Bau rusa berkejar-kejaran dengan embun di lindap subuh jalanan yang menghutan. Di kaki Gunung Ambang, masih banyakkah rusa-rusa yang bertahan dengan gempuran perkebunan? Namun sesekali bau itu berubah dari liar menjadi seperti uap air rebusan daging di atas kuali seorang petani. Sepasang pengendara sepeda motor terus menyanyah sepanjang jalan dengan sebotol anggur merah di genggaman. "Barangkali itu bau hantu!"

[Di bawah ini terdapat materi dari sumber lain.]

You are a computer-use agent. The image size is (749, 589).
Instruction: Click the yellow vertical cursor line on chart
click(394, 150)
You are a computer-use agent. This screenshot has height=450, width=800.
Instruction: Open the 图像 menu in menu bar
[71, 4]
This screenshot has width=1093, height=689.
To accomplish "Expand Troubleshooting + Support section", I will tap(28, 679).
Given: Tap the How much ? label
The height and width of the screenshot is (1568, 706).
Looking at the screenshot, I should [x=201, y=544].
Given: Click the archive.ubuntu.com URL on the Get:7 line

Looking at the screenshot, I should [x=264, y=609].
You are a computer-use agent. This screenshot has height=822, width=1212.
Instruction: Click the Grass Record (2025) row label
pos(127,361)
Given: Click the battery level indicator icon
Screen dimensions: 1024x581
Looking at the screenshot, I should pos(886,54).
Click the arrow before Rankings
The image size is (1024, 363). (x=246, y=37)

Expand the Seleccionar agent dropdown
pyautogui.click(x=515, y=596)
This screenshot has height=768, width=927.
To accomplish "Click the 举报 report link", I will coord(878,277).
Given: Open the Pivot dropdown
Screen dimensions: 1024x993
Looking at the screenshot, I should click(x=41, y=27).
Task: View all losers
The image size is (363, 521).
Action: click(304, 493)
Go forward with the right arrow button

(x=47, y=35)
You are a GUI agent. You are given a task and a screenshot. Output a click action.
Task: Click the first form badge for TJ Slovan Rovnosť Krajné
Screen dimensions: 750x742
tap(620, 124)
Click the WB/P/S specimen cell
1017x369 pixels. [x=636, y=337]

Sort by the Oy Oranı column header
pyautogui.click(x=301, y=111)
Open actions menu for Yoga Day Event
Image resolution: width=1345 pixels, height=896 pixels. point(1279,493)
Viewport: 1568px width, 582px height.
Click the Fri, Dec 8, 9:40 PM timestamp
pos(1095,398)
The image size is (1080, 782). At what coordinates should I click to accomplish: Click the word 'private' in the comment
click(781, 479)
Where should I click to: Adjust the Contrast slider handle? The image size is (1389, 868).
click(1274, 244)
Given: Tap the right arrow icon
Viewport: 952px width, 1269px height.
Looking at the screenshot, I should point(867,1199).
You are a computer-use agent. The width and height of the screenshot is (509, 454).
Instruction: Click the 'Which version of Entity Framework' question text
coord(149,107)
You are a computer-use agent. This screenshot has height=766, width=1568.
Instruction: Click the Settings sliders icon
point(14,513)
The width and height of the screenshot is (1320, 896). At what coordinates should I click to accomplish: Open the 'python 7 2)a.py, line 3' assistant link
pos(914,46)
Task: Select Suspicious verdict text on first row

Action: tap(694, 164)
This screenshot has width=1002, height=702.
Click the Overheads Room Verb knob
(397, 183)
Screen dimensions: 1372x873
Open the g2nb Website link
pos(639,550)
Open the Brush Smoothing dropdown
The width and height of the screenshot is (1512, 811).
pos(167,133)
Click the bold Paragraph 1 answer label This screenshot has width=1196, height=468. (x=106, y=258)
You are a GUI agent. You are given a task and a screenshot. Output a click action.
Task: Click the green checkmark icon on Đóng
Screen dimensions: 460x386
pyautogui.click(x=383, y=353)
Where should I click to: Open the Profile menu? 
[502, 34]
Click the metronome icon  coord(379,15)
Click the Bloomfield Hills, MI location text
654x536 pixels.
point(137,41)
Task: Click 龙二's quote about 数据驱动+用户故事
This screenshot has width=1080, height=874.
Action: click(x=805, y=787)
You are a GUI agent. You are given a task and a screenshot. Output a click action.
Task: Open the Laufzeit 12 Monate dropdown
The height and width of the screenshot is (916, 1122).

Rumah-rumah dan jalanan sepi sebab orang-orang lebih memilih berselimut mimpi, tinimbang menyusuri pagi. Dua orang berkepala pengar dan berjaket Bandung itu, terus membelah subuh dengan wajah yang mulai menebal. Tepian jalanan kembali bersulih menjadi perkebunan dengan pondok-pondok tak bermata lampu. Di simpang tiga Danau Mooat, salju seperti turun menggantikan embun.
Bintang-bintang berjatuhan ketika pelukan bertambah erat, lalu sebuah persinggahan menyatukan mimpi keduanya. Hijau dan kuning melebur menjadi satu membentuk warna semesta yang berjanji tak akan pernah memudar. Mungkin, hantu-hantu penunggu bahkan iri melihat mereka. "Perjalanan ini jadi salah satu kenangan yang membuatku tak keberatan lagi dengan maut."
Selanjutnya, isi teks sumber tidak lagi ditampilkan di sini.